* [Work to be completed]: The expected result is every entry, retyped character for character.

Stored items:
BEGIN

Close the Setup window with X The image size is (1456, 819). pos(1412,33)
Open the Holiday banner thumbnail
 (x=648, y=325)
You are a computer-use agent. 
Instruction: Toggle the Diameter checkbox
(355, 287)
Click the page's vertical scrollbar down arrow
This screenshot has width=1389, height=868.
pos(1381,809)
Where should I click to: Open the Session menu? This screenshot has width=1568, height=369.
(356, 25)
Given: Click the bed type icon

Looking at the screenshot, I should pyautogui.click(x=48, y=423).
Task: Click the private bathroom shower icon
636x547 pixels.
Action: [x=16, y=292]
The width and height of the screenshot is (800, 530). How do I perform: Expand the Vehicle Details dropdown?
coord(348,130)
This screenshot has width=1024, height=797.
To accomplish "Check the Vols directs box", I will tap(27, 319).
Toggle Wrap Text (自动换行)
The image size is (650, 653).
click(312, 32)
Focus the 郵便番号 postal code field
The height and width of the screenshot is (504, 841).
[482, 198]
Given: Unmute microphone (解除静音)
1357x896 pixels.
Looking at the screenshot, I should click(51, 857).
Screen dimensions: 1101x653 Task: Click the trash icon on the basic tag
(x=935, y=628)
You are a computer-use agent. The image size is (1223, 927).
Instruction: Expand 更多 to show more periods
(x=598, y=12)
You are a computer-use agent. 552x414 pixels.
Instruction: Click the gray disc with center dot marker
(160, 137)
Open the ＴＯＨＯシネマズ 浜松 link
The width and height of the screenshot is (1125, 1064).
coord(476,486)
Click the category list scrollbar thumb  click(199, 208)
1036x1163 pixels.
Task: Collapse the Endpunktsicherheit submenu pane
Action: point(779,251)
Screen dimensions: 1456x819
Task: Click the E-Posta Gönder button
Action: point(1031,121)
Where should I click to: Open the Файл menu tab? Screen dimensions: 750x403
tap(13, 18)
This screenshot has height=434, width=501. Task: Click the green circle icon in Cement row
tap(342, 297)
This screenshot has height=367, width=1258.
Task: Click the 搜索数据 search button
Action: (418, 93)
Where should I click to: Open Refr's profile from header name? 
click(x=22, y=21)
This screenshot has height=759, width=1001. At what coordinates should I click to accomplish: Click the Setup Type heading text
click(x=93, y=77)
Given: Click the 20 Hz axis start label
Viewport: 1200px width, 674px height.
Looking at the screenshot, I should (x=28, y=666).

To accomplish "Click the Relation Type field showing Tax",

END

* [Reply to the task]:
Close the Setup window with X The image size is (1456, 819). pos(1412,33)
Open the Holiday banner thumbnail
 (x=648, y=325)
You are a computer-use agent. 
Instruction: Toggle the Diameter checkbox
(355, 287)
Click the page's vertical scrollbar down arrow
This screenshot has width=1389, height=868.
pos(1381,809)
Where should I click to: Open the Session menu? This screenshot has width=1568, height=369.
(356, 25)
Given: Click the bed type icon

Looking at the screenshot, I should pyautogui.click(x=48, y=423).
Task: Click the private bathroom shower icon
636x547 pixels.
Action: [x=16, y=292]
The width and height of the screenshot is (800, 530). How do I perform: Expand the Vehicle Details dropdown?
coord(348,130)
This screenshot has width=1024, height=797.
To accomplish "Check the Vols directs box", I will tap(27, 319).
Toggle Wrap Text (自动换行)
The image size is (650, 653).
click(312, 32)
Focus the 郵便番号 postal code field
The height and width of the screenshot is (504, 841).
[482, 198]
Given: Unmute microphone (解除静音)
1357x896 pixels.
Looking at the screenshot, I should click(51, 857).
Screen dimensions: 1101x653 Task: Click the trash icon on the basic tag
(x=935, y=628)
You are a computer-use agent. The image size is (1223, 927).
Instruction: Expand 更多 to show more periods
(x=598, y=12)
You are a computer-use agent. 552x414 pixels.
Instruction: Click the gray disc with center dot marker
(160, 137)
Open the ＴＯＨＯシネマズ 浜松 link
The width and height of the screenshot is (1125, 1064).
coord(476,486)
Click the category list scrollbar thumb  click(199, 208)
1036x1163 pixels.
Task: Collapse the Endpunktsicherheit submenu pane
Action: point(779,251)
Screen dimensions: 1456x819
Task: Click the E-Posta Gönder button
Action: point(1031,121)
Where should I click to: Open the Файл menu tab? Screen dimensions: 750x403
tap(13, 18)
This screenshot has height=434, width=501. Task: Click the green circle icon in Cement row
tap(342, 297)
This screenshot has height=367, width=1258.
Task: Click the 搜索数据 search button
Action: (418, 93)
Where should I click to: Open Refr's profile from header name? 
click(x=22, y=21)
This screenshot has height=759, width=1001. At what coordinates should I click to accomplish: Click the Setup Type heading text
click(x=93, y=77)
Given: Click the 20 Hz axis start label
Viewport: 1200px width, 674px height.
Looking at the screenshot, I should (x=28, y=666).

To accomplish "Click the Relation Type field showing Tax",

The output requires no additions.